Le parole tedesca « Geist » e anglosassone « ghost » hanno da sempre designato un essere sopraterreno in contrasto con il corpo, sovente personificato, quale responsabile di molteplici esperienze psicologiche dirette o indirette.
L’atmosfera originaria dalla quale sono uscite le parole si è conservata e continua a vivere in noi.
Se è vera l’etimologia lo spirito sarebbe un’immagine dell’effetto personificato.
Il concetto, del resto, si concilia con l’altro, derivato dal tardo latino « spiritus », attraverso il quale noi definiamo un atteggiamento dell’individuo: spirito eletto, di poco spirito, ecc.
Le tre definizioni di spirito appena lumeggiate non sono contrastanti e possono essere sintetizzate, forse un po’ semplicisticamente, in vento divino, eterno, che condiziona l’anima ed il corpo dell’uomo.
4. Psiche
Tutti concordano nel definire « psiche » l’inconscio e la nozione di attività psichica inconscia ci è divenuta familiare. L’origine della parola psiche/inconscio è dibattuta.
Già in Platone, scrive lo Jervis, vi è qualche intuizione riconducibile a questo tema, ma bisogna attendere fino a Leibniz, Schelling, Hegel e Schopenhauer per avere un riferimento più chiaro ed alla scuola francese facente capo a Janet per avere una definizione sintetizzabile in azione inconscia sull’anima e sul corpo o, ancora più terra terra, il comportamento umano.
Jung, del resto unico grande discendente moderno dello gnosticismo medioevale, definisce la psicologia « dottrina della struttura dell’anima ».
Da questo punto di vista, i fenomeni del « già visto », le « bestie nere » francesi o « gli scheletri negli armadi » inglesi, trovano una logica spiegazione in « residui » di precedenti vite dell’anima e in interazioni tra spirito-anima e corpo.
I termini « sensazione » , « sentimento» e « intuizione » sono dunque il risultato di un lavoro interno della Monade umana che solo così ci diventano comprensibili,
L’irrazionalità o l’imperfezione delle nostre definizioni sono anche esse frutto delle nostre sensazioni ed intuizioni.
5. Conclusione
Trarre delle conclusioni non era nei nostri propositi per cui ci limitiamo a sintetizzare dei concetti che meriterebbero ben altra estensione•.
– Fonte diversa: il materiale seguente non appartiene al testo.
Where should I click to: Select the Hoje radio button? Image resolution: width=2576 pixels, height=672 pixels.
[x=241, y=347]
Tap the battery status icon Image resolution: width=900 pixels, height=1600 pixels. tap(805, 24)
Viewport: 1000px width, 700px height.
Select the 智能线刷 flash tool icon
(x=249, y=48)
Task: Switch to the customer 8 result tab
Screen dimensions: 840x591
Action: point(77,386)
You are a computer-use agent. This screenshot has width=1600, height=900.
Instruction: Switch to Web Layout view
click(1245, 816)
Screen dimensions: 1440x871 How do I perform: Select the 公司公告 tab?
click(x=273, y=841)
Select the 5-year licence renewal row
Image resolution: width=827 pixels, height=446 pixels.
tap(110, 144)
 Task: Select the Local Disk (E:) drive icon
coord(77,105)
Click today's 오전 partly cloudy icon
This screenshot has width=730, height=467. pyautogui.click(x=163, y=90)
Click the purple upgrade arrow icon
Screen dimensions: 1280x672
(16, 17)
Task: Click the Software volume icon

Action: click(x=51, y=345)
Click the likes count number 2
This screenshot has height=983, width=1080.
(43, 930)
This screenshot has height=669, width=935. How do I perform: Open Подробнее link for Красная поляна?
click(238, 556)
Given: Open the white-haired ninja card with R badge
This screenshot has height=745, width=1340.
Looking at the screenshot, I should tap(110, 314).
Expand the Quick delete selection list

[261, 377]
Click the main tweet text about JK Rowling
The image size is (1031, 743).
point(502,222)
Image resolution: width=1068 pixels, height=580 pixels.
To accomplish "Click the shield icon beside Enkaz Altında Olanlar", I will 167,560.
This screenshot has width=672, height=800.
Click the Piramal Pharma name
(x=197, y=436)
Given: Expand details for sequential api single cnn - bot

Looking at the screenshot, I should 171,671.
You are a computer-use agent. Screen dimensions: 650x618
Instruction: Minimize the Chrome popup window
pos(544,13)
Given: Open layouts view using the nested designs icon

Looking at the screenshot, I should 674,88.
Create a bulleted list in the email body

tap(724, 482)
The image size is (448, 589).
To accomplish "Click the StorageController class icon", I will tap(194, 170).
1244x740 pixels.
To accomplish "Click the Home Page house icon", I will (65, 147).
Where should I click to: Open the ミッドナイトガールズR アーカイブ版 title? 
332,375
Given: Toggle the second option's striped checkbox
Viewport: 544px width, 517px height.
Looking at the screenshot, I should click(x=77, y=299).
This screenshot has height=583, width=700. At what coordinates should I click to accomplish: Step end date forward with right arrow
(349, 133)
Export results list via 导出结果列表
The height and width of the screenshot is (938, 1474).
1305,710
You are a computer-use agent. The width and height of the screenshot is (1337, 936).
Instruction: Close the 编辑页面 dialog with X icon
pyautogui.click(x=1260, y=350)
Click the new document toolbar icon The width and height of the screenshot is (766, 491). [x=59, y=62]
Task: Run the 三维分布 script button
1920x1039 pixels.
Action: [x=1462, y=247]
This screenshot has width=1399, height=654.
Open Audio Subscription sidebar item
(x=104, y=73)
La superiorità dello spirito non è un’invenzione cosciente ma una sua qualità essenziale e razionale, come risulta dai documenti di tutti i tempi, dalle Sacre Scritture fino al Zarathustra di Nietzsche. L’anima e il corpo sono una coppia di contrari e, come tali, sono un’espressione di un Essere sulla cui esistenza possiamo solo possedere « sensazioni » o « intuizioni ».